Minnesota’s Technical Assistance Program Encourages Healthier Policies in ECE

Minnesota’s state training and technical assistance program encourages providers to adopt policies and engage in new practices related to healthy eating and physical activity.

The Minnesota Department of Health trains and supports public health department professionals to deliver training and technical assistance to ECE providers in their specialized areas.

Train-the-Trainer Model and Success

The train-the-trainer model and technical assistance program includes:

1) assessing the ECE environment using the NAP SACC instrument
2) education on healthy eating for young children
3) education on physical activity for young children
4) implementing nutrition and physical activity best practices
5) adopting new nutrition and physical activity policies

Specifically, the training includes information on improved menus, positive mealtime environments, appropriate serving sizes for young children, adult role modeling, integration of changes into the daily schedule and curriculum, parent engagement and opportunities for children to participate in both structured and unstructured physical activity on a daily basis.

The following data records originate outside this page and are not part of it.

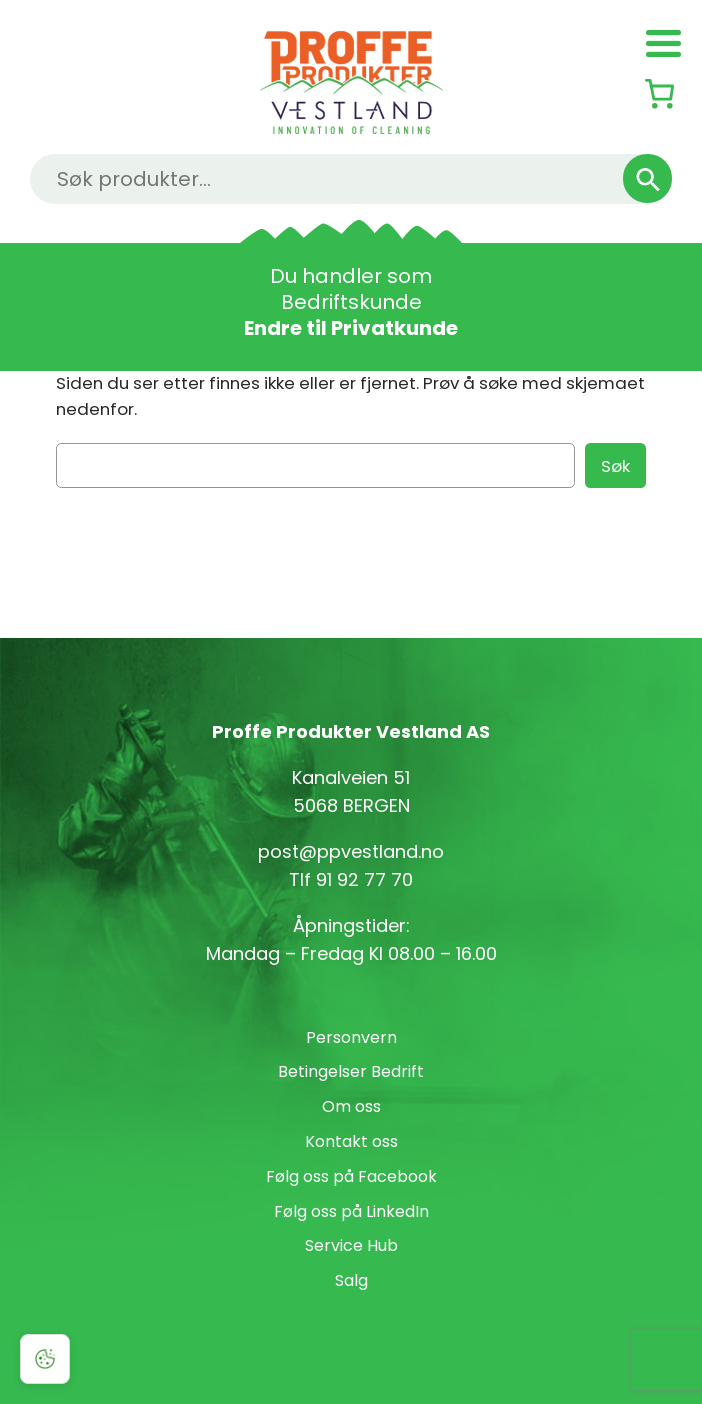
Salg (351, 1280)
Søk (615, 466)
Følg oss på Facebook (351, 1176)
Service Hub (351, 1245)
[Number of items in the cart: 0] (659, 93)
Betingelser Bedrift (351, 1071)
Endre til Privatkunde (351, 328)
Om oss (351, 1106)
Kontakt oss (351, 1141)
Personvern (351, 1037)
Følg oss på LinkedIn (351, 1211)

Instead of enacting statewide policies for obesity prevention in ECE settings, Minnesota opted to take a “bottom-up” approach. The MDH encouraged ECE providers to engage in practices and adopt their own policies related to healthy eating and physical activity.

Curricula Used

For nutrition, the Minnesota Department of Health (MDH) used the Learning About Nutrition Through Activities (LANA) curriculum developed and tested by MDH staff. Initially, live trainings for local public health department staff (LPH) and ECE providers were provided by MDH staff. Since then, additional public health staff have attended trainings offered by trained State Health Improvement Program (SHIP) grantees or used training tools available to prepare live trainings to ECE providers in their areas. MDH provides print and electronic materials, as well as ongoing technical assistance, to trainers in Minnesota. The full LANA curriculum can be purchased through Learning Zone Express, with a Spanish supplement available.

To date, hundreds of ECE providers have been trained in LANA and made action plans and implemented changes in their programs, and then embedded their new practices in policies. NAP SACC was used before and after LANA implementation to pinpoint practices to be improved and to chart providers’ progress. LPH staff have compiled information about changes in practice and policy, as measured by these pre- and post-assessments, and found improvements in both nutrition and physical activity.

MDH used a similar model for physical activity training based on Head Start’s I Am Moving, I Am Learning (IMIL). MDH hired three certified Head Start trainers to offer a 3-day train-the-trainer workshop to 50 potential trainers from counties around the state. Local public health staff were encouraged to assemble teams to help them train ECE providers. Teams included community partners from ChildCare Aware of America, the Child and Adult Care Food Program (CACFP), Head Start, ECE licensing, public schools, special education, Early Childhood Family Education, YMCA and child care centers, among others.

NAP SACC was used for assessment before and after physical activity-related supports, and the process again included training, changes in practice and changes in policy to reflect practice. LANA and IMIL trainings continue to be supported by MDH across the state.

Lessons Learned

  • It is crucial that materials and resources are available to trainers and ECE providers in a variety of formats, including some at low or no cost. In MDH’s case this was accomplished by posting materials online for free download, by arranging for materials to be published for purchase by ECE facilities with multiple classrooms or locations and a larger materials budget, and by supplying trainers with electronic materials, to be printed in color or black and white, in the quantities needed, as budgets allowed.


  • Training alone is not sufficient to change practice. It must be accompanied by initial and ongoing support, resources, guidance and facilitation of peer exchange in order to be effective and sustained.


  • Using a practice-to-policy approach rather than the reverse is more labor-intensive, but it creates greater buy-in on the part of the ECE providers and minimizes the need for enforcement of policies created on a higher level.